### WHAT YOU WILL DO
For the records below, say how many lines contain the string "agent". Give no other text.

○ ○ ○

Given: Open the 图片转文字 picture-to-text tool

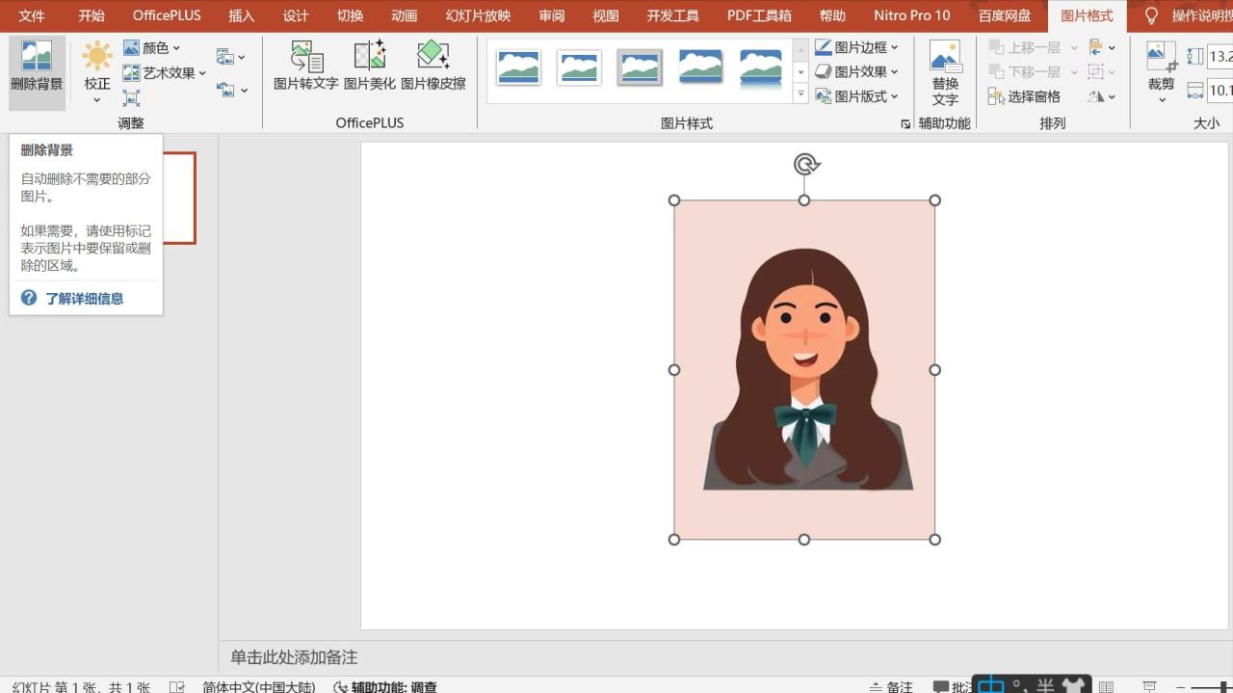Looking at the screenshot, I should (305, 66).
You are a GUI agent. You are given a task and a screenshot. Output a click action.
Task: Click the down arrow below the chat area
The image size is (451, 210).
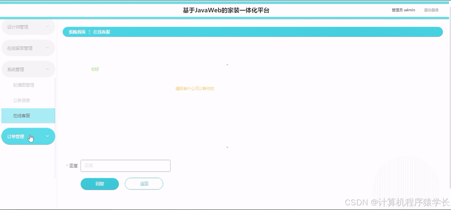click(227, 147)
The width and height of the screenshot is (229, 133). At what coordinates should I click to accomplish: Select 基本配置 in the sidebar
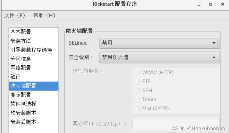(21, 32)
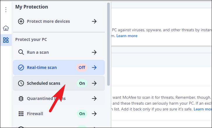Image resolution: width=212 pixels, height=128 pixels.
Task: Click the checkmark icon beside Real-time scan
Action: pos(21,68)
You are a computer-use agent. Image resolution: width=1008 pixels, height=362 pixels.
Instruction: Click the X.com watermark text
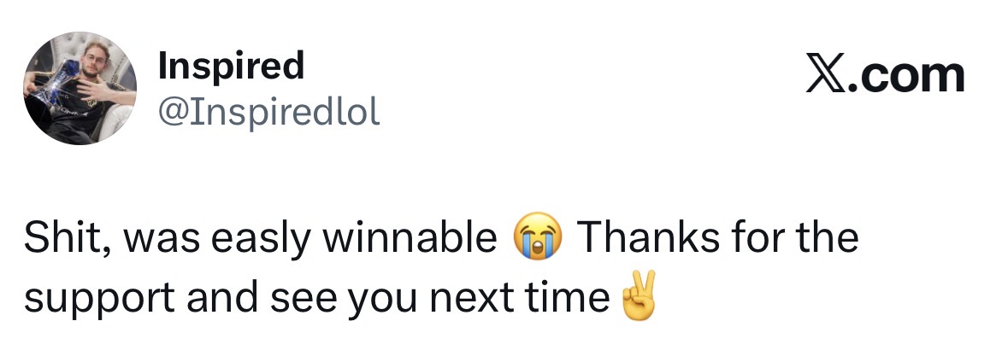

○ ○ ○

### RESPONSE AREA
2